Ich kenne diese Angst zu gut.
Ich habe seit Kind an mit einer unbehandelten Sinustachykardie gelebt. Mein Ruhepuls lag nie unter 100, wenn er mal bei 130 lag, dann empfand ich ihn als ruhig. Normal war bei mir ein täglicher Puls von 150 und höher.
Inklusive Schweißausbrüche, Zitteranfälle, Benommenheit, Atemnot, Schwindel, damit habe ich all die Jahre gekämpft und gelebt, habe mir mehrmals am Tag gedacht so, das wars jetzt, gleich fall ich um. Es war wirklich beängstigend und grausam.
Vor einem Jahr wurden meine Beschwerden das erste Mal ernst genommen, vorher wurde der hohe Puls immer auf die Aufregung geschoben, keiner glaubte mir, dass ich diesen seit Kind an pausenlos habe, dass mich dieser täglich begleitet.
Ich hatte schon fest damit gerechnet, herzkrank zu sein, ich war mir fest sicher, dass der Kardiologe etwas finden wird. Zumal ich auch null belastbar war, Sport? Ging gar nicht, Puls schnellte auf über 200 und ich bekam gar keine Luft mehr, schon nach nur wenigen Minuten. Irgendwann war auch das Treppen steigen eine Belastung.
Naja, der Kardiologe hatte nichts gefunden, im Ultraschall war alles bestens, hätte ich niemals gedacht! Langzeit EKGs waren auch in Ordnung, Belastungs EKG ebenfalls, nichtmal Rhythmusstörungen, wo ich immer das Gefühl hatte, dass ich sie habe, durch ein unruhiges und zittriges Gefühl in der Brust. Nichts wurde festgestellt, außer der viel zu schnelle Puls. Raus kam dann eine laut Kardiologe harmlose Sinustachykardie.
Seitdem nehme ich täglich Betablocker und mein Herzrasen ist verschwunden, hin und wieder habe ich mal Attacken, diese aber vielleicht 1-2 mal im Monat.
Ich kann auch endlich Sport treiben, ganz ohne Atemnot.
Ich kann es kaum glauben, dass es so gut mit den Betablockern funktioniert. Ich fühle mich wie ein neuer Mensch.

* [ERFASSTE DATEN]:
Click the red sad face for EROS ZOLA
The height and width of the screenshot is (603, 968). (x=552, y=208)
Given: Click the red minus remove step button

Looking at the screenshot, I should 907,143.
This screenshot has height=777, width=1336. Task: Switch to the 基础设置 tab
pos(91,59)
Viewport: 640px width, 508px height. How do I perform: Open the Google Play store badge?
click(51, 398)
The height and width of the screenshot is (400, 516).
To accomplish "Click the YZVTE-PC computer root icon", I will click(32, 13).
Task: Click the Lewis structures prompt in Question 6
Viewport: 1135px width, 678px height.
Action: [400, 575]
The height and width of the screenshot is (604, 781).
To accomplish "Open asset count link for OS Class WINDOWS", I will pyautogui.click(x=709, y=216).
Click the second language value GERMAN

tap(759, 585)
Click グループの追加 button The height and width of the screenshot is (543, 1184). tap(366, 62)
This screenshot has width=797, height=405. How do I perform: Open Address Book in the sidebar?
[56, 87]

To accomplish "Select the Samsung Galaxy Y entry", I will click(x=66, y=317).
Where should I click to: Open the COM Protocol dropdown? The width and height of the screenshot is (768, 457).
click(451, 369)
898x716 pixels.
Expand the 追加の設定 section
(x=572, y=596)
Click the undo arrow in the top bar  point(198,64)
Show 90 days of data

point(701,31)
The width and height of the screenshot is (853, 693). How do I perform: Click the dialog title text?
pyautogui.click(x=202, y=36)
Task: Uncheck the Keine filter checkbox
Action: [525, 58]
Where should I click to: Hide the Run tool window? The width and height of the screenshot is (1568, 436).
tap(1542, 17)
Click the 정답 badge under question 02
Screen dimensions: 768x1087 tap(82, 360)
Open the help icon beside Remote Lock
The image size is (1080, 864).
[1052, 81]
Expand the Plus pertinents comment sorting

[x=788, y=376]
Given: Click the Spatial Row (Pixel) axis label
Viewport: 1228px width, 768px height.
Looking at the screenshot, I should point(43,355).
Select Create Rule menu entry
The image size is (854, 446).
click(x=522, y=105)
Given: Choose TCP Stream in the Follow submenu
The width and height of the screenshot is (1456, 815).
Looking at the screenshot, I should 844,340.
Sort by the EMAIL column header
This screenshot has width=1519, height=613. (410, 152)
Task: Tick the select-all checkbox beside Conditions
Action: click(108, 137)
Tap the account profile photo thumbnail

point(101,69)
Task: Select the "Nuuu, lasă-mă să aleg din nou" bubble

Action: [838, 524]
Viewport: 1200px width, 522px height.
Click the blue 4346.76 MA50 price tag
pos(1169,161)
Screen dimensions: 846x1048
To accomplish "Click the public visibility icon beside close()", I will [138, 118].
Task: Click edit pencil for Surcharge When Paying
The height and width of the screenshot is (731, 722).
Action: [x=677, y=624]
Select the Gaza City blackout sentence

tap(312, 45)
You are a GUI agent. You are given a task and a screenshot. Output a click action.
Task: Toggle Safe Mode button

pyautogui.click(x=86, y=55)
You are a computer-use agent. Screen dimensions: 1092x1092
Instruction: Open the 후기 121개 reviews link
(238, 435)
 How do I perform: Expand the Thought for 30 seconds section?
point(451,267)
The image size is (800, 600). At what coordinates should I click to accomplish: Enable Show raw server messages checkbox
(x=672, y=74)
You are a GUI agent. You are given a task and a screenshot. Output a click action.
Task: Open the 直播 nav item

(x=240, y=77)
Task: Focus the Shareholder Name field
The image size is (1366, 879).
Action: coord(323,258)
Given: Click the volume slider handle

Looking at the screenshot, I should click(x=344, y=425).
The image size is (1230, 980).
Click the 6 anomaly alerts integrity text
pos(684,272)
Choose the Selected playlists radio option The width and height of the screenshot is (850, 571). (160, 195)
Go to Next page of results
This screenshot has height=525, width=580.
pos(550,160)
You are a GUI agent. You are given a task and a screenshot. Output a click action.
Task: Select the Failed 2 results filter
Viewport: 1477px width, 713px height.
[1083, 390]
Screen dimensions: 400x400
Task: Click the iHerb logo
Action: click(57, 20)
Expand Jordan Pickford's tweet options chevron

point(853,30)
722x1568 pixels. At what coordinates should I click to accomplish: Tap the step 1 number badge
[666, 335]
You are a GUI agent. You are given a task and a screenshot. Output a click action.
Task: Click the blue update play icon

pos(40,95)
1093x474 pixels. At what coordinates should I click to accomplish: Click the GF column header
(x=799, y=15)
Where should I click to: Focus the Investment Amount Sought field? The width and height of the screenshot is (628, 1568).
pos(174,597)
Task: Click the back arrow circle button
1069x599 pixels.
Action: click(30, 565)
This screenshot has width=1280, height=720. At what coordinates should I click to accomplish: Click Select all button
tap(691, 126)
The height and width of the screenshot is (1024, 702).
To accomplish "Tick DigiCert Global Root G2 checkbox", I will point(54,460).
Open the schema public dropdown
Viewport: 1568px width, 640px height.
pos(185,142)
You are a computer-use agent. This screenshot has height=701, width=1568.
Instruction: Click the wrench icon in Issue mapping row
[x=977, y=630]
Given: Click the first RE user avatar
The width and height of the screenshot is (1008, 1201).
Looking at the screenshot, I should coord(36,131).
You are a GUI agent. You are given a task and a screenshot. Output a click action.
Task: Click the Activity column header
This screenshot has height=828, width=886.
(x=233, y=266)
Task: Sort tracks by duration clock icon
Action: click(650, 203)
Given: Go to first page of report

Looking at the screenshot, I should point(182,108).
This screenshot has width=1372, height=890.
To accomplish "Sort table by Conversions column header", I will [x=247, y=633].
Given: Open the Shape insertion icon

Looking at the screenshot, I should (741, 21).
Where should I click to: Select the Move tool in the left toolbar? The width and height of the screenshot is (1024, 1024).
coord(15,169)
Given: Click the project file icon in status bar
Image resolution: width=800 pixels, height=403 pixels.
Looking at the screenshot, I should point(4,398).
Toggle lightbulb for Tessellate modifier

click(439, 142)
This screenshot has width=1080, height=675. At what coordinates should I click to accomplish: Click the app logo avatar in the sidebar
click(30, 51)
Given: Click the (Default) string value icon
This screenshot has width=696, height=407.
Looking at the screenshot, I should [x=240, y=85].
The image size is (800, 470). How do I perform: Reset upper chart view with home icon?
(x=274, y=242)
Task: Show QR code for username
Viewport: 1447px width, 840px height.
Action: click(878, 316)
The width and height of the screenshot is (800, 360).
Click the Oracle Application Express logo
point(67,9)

* [IHRE AUFGABE]:
Schreiben Sie aus dem Text über die Sinustachykardie die Passage von „Seitdem nehme ich“ bis „ein neuer Mensch.“ wortgetreu ab.

* [LÖSUNG DER AUFGABE]:
Seitdem nehme ich täglich Betablocker und mein Herzrasen ist verschwunden, hin und wieder habe ich mal Attacken, diese aber vielleicht 1-2 mal im Monat.
Ich kann auch endlich Sport treiben, ganz ohne Atemnot.
Ich kann es kaum glauben, dass es so gut mit den Betablockern funktioniert. Ich fühle mich wie ein neuer Mensch.